● ACTION ITEM
Within these entries, which lines include the string "computer"? Copy each one.

● INFORMATION SHOWN
━━━━━━━━━━━━━━━━━━━━

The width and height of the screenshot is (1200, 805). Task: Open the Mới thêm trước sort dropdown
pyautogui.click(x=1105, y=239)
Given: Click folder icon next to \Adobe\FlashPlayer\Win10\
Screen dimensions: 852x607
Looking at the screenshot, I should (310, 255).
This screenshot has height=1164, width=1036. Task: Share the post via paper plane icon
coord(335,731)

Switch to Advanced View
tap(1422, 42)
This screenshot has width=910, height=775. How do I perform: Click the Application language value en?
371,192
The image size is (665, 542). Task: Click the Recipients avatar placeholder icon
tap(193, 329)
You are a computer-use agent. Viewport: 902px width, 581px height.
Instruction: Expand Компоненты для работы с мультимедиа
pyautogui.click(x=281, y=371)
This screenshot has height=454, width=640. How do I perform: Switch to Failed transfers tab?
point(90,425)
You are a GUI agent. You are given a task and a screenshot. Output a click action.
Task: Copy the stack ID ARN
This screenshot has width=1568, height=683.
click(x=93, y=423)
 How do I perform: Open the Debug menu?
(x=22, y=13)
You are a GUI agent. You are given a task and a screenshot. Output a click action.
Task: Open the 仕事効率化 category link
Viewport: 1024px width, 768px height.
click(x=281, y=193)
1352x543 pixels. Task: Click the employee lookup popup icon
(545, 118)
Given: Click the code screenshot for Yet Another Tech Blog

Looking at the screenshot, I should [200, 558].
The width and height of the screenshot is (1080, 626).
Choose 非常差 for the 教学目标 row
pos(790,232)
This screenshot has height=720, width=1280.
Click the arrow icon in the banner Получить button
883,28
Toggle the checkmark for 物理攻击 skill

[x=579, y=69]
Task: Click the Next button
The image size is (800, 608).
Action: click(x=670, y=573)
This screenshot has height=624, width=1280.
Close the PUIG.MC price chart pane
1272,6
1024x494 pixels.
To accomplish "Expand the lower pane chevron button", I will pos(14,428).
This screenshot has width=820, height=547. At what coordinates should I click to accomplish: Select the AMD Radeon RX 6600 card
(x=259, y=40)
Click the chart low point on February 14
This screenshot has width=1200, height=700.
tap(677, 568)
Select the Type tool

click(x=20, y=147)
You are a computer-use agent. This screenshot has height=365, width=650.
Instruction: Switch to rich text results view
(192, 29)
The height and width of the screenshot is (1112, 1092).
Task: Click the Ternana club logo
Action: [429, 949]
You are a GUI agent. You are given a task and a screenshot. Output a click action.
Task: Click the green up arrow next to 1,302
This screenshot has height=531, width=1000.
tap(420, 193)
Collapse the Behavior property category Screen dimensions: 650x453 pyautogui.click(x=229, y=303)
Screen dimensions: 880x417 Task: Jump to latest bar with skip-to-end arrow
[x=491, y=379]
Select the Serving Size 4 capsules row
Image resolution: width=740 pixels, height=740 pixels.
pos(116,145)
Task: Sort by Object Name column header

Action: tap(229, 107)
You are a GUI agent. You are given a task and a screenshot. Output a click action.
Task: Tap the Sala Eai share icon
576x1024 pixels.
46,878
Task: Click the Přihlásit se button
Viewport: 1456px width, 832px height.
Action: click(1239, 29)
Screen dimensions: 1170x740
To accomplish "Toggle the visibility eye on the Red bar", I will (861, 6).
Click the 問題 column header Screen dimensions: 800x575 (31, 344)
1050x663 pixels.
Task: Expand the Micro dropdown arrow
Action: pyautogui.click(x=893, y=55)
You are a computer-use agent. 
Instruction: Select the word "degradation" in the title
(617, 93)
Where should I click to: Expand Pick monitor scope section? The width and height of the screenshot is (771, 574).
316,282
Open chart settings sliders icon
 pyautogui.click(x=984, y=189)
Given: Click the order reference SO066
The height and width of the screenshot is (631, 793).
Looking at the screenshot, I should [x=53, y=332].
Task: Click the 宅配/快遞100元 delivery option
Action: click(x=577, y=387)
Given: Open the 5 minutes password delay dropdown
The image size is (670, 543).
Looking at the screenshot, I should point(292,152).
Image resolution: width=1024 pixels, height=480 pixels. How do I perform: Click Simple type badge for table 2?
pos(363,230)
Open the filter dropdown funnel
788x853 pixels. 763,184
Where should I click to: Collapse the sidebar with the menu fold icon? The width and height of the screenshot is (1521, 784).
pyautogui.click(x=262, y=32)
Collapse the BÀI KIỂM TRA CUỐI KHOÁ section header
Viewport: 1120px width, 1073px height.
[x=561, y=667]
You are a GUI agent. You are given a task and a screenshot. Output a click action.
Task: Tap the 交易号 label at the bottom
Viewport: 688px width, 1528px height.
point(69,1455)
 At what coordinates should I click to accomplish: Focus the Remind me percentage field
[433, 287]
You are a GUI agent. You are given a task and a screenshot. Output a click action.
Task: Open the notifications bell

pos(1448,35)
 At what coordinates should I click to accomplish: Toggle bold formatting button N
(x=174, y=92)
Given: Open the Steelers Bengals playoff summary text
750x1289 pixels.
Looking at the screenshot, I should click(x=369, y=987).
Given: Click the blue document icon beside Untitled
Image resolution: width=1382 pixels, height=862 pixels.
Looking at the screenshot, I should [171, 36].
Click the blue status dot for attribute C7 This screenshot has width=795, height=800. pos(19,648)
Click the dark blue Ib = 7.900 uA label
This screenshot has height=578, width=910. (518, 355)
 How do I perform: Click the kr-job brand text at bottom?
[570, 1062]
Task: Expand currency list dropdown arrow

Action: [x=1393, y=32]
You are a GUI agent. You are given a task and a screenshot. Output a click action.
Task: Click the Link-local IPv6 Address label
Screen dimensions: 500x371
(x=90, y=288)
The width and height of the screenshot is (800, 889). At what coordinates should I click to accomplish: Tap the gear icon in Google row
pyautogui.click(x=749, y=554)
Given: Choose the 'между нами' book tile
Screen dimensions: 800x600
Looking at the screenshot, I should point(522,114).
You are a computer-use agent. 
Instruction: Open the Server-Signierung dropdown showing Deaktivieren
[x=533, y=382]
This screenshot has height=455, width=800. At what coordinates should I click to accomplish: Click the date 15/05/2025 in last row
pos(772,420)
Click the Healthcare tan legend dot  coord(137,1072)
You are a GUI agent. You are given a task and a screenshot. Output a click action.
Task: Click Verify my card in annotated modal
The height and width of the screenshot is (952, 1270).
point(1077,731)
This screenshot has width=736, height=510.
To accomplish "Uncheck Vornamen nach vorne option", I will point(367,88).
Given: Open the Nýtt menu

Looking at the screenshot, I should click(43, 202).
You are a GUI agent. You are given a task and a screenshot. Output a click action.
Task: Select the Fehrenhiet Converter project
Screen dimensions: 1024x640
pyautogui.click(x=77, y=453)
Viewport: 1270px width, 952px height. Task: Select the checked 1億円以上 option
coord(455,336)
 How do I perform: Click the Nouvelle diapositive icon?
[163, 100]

━━━━━━━━━━━━━━━━━━━━

● SOLVED EXERCISE
You are a computer-use agent. Viewport: 902px width, 581px height.
You are a computer-use agent. This screenshot has height=365, width=650.
You are a computer-use agent. 
You are a computer-use agent. 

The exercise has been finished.